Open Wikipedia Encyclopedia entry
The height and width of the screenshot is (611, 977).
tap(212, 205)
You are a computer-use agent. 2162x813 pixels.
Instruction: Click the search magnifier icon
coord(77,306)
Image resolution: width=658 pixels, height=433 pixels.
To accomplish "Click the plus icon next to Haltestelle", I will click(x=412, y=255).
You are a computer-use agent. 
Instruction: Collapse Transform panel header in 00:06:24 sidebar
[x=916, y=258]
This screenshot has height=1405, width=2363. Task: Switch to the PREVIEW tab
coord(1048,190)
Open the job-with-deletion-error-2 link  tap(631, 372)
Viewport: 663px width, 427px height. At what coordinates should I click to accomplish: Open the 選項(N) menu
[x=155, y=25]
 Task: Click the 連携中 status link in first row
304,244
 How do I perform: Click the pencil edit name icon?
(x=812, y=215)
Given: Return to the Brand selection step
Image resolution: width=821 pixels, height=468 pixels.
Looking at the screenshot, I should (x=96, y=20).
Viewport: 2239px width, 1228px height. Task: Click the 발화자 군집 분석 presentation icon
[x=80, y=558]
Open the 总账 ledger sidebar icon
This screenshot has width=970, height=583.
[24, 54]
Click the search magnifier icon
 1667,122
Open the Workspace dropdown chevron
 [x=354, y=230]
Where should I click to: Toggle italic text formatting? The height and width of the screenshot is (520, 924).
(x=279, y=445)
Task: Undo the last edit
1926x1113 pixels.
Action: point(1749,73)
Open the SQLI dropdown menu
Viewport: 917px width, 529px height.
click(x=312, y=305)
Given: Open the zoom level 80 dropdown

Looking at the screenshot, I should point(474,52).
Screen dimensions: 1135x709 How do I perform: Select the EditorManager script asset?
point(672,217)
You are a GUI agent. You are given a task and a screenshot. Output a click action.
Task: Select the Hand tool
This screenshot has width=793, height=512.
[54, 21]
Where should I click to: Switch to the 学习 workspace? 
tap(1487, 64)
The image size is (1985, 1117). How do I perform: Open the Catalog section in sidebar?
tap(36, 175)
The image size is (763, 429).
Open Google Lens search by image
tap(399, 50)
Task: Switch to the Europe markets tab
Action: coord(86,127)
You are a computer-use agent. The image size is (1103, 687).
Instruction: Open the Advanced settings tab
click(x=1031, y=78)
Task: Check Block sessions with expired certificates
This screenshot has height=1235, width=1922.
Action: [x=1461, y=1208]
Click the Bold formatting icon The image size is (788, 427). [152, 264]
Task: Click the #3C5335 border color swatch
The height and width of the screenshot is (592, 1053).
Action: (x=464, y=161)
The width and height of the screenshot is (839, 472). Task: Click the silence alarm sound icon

What is being asked: Lines from the top of the entries through the line with "The image size is (763, 429)." are to be transcribed exactly, and nothing more.

Task response:
Open Wikipedia Encyclopedia entry
The height and width of the screenshot is (611, 977).
tap(212, 205)
You are a computer-use agent. 2162x813 pixels.
Instruction: Click the search magnifier icon
coord(77,306)
Image resolution: width=658 pixels, height=433 pixels.
To accomplish "Click the plus icon next to Haltestelle", I will click(x=412, y=255).
You are a computer-use agent. 
Instruction: Collapse Transform panel header in 00:06:24 sidebar
[x=916, y=258]
This screenshot has height=1405, width=2363. Task: Switch to the PREVIEW tab
coord(1048,190)
Open the job-with-deletion-error-2 link  tap(631, 372)
Viewport: 663px width, 427px height. At what coordinates should I click to accomplish: Open the 選項(N) menu
[x=155, y=25]
 Task: Click the 連携中 status link in first row
304,244
 How do I perform: Click the pencil edit name icon?
(x=812, y=215)
Given: Return to the Brand selection step
Image resolution: width=821 pixels, height=468 pixels.
Looking at the screenshot, I should (x=96, y=20).
Viewport: 2239px width, 1228px height. Task: Click the 발화자 군집 분석 presentation icon
[x=80, y=558]
Open the 总账 ledger sidebar icon
This screenshot has width=970, height=583.
[24, 54]
Click the search magnifier icon
 1667,122
Open the Workspace dropdown chevron
 [x=354, y=230]
Where should I click to: Toggle italic text formatting? The height and width of the screenshot is (520, 924).
(x=279, y=445)
Task: Undo the last edit
1926x1113 pixels.
Action: point(1749,73)
Open the SQLI dropdown menu
Viewport: 917px width, 529px height.
click(x=312, y=305)
Given: Open the zoom level 80 dropdown

Looking at the screenshot, I should point(474,52).
Screen dimensions: 1135x709 How do I perform: Select the EditorManager script asset?
point(672,217)
You are a GUI agent. You are given a task and a screenshot. Output a click action.
Task: Select the Hand tool
This screenshot has width=793, height=512.
[54, 21]
Where should I click to: Switch to the 学习 workspace? 
tap(1487, 64)
The image size is (1985, 1117). How do I perform: Open the Catalog section in sidebar?
tap(36, 175)
The image size is (763, 429).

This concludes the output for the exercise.